“You are tired of my shit”, is what I heard from H this evening. It was not really a question but rather something he had been thinking about and just said out loud. Hell yes, I’m tired! I’m more like extremely exhausted. Exhausted to the point where I will never get the rest I need, in order to fully recover.
He says he is aware of all he has done to me while treating me like shit. He actually described it as not knowing what he was doing at the time, but now he can see all he has done. If this is truly the case, then why hasn’t he made up for the way he treated me? When someone loves you and they do you wrong, no matter what it is, they will find a way to make it up to you. I know this is true in friendship but why isn’t it that way in marriage?
You would think that being married is more of a reason to make up for a wrong committed from one spouse to another. However, it seems like that is not the case in most marriages effected by infidelity. In fact, we see more cases of making up for a wrong committed by a spouse to a friend, then from a spouse to a spouse.

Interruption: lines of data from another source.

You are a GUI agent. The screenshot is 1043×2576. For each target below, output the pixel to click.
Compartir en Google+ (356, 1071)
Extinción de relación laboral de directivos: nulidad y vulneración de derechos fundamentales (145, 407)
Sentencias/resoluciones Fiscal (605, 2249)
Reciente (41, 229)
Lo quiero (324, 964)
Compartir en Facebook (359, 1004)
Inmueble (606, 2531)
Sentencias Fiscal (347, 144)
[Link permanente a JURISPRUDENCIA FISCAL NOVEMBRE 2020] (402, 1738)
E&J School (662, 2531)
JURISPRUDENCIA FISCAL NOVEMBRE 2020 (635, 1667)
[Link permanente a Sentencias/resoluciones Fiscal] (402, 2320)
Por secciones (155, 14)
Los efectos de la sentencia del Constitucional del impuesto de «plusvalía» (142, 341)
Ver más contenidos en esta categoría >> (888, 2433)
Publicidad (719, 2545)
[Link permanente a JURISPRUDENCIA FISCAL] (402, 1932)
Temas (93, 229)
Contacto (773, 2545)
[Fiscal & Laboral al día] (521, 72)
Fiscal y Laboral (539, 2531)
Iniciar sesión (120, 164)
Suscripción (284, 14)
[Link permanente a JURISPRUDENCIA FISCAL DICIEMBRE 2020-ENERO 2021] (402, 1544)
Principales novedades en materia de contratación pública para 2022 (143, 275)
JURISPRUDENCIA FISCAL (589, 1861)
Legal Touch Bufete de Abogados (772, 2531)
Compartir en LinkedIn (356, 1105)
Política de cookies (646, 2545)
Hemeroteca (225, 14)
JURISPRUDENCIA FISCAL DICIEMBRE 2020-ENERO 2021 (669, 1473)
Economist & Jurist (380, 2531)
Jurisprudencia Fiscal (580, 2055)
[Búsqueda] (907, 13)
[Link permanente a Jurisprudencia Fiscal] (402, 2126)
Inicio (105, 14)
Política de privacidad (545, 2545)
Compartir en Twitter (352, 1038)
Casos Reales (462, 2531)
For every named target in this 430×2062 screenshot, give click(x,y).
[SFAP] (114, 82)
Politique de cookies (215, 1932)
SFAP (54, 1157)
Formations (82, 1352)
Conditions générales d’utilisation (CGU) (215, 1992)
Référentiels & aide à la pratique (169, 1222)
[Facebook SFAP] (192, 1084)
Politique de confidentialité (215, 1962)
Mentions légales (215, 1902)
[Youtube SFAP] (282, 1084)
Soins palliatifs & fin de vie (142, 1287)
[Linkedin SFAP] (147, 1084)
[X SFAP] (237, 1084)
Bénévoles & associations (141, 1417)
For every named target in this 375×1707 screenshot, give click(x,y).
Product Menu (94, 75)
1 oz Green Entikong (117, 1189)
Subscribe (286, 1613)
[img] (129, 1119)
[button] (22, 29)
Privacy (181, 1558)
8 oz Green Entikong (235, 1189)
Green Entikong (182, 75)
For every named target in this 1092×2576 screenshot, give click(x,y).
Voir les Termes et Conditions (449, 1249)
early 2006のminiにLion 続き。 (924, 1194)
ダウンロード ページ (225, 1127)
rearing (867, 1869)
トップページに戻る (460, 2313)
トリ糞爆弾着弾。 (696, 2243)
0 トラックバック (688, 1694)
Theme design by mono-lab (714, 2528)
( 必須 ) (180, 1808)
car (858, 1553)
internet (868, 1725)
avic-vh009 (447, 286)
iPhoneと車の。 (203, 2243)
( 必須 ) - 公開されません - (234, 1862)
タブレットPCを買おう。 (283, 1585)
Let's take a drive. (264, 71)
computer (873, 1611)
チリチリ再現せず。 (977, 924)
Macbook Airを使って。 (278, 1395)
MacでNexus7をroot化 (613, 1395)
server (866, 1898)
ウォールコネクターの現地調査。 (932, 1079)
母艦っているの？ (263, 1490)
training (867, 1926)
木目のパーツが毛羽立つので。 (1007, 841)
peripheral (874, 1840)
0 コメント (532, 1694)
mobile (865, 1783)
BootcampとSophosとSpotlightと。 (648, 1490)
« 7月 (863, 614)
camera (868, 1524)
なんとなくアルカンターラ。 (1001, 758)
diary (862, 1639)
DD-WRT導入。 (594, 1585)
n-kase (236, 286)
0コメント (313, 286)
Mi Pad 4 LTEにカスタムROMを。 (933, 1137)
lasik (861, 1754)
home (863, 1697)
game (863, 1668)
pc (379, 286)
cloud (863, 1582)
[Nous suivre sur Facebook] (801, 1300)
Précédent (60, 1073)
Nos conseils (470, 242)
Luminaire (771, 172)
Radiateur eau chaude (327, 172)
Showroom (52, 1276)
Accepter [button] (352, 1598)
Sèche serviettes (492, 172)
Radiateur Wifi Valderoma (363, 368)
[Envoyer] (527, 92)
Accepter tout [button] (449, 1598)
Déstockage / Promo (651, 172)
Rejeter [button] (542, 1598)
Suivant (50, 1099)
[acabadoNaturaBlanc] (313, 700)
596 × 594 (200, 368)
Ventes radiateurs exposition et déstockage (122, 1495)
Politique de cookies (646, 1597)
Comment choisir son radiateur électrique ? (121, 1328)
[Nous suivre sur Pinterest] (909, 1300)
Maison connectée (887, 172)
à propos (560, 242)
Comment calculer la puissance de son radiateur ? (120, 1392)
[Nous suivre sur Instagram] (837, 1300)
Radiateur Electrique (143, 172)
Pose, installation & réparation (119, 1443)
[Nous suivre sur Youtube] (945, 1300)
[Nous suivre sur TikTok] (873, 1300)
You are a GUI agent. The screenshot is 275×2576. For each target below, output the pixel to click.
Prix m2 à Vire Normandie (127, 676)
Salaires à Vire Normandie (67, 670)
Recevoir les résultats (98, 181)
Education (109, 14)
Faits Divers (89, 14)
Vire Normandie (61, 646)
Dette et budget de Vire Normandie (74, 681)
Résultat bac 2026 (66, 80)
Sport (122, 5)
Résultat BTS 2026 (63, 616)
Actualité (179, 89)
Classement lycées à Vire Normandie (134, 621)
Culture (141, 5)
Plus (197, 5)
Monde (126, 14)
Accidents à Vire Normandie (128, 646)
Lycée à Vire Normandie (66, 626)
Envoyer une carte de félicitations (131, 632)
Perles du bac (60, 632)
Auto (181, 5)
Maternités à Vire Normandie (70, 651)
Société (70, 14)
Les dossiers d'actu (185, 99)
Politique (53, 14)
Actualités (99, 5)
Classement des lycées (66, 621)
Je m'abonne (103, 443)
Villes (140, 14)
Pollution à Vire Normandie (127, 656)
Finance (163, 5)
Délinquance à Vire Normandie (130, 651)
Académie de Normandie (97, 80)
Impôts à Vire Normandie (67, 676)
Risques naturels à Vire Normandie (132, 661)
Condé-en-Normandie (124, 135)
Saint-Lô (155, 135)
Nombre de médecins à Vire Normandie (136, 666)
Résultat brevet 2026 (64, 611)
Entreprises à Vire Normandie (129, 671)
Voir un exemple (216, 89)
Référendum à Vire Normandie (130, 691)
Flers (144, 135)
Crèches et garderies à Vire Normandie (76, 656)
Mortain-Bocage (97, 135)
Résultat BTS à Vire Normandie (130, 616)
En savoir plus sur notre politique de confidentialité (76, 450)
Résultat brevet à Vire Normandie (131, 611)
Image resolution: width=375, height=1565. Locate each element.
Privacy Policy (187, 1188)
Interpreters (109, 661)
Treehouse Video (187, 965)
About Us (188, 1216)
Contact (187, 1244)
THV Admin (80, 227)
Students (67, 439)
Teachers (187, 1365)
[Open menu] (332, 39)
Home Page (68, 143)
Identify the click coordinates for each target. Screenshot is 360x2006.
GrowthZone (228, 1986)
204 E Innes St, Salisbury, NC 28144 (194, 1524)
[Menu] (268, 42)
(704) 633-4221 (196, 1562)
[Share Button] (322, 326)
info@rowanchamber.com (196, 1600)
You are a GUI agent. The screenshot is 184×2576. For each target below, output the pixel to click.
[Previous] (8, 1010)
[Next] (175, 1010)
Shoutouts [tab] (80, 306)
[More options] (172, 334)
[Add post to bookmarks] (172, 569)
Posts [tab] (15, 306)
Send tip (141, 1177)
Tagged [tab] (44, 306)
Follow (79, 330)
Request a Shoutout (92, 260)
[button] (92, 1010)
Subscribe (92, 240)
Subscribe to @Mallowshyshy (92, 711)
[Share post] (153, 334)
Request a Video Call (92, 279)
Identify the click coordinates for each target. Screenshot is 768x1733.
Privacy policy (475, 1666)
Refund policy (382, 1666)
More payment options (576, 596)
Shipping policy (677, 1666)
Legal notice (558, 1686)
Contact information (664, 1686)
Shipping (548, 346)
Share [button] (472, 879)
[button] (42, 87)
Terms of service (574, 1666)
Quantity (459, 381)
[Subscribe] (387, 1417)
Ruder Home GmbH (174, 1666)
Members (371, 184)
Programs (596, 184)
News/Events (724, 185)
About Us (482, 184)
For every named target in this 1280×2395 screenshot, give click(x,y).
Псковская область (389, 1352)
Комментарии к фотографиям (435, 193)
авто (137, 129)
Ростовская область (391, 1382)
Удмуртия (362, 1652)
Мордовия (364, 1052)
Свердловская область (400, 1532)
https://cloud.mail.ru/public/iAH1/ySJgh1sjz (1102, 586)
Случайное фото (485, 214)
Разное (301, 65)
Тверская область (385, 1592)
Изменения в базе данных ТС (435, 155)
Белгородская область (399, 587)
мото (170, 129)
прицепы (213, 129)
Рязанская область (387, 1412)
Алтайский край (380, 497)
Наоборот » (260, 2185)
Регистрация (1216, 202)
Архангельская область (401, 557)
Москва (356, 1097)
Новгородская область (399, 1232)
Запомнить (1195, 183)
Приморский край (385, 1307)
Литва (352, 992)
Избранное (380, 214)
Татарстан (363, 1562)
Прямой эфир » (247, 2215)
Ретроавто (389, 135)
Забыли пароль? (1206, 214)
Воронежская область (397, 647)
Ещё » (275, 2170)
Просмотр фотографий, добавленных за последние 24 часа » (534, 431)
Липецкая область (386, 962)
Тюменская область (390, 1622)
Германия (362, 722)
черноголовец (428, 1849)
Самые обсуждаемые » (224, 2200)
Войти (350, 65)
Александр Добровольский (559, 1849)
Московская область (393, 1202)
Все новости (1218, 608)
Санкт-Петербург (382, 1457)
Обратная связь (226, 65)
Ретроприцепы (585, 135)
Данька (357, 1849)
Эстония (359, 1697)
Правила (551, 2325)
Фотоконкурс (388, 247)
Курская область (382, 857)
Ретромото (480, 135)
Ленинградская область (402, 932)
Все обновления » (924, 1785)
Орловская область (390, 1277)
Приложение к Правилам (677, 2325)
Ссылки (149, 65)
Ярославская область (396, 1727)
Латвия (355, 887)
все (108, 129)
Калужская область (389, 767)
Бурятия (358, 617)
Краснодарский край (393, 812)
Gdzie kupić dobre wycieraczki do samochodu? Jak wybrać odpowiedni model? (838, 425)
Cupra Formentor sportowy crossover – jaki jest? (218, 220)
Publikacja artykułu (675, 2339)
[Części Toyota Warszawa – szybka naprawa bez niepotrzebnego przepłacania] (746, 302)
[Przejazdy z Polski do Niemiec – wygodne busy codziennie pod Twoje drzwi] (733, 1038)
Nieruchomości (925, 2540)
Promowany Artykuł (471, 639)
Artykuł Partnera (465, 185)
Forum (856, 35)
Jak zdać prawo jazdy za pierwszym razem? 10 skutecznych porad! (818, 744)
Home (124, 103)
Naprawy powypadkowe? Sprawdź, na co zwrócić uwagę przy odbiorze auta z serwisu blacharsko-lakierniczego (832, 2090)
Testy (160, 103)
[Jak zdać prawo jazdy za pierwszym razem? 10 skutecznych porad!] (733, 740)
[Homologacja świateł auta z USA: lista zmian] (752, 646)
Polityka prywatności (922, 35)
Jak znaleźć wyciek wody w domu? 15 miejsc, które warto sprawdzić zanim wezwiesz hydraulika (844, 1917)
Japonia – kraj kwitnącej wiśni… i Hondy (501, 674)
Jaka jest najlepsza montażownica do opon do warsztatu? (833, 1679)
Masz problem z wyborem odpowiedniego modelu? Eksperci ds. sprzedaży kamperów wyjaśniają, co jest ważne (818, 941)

And if this is the case, then I would rather be a friend of my H, then be his wife. For if I were just a friend, you’d be damn sure, he would have made it up to me long ago. He would have stopped dead in his tracks doing all he was doing, while seeing how much he was hurting his friend. Then he would have bent over backwards in order to make up for it. Sadly, I am not a friend of my husband in that sense. I am his wife.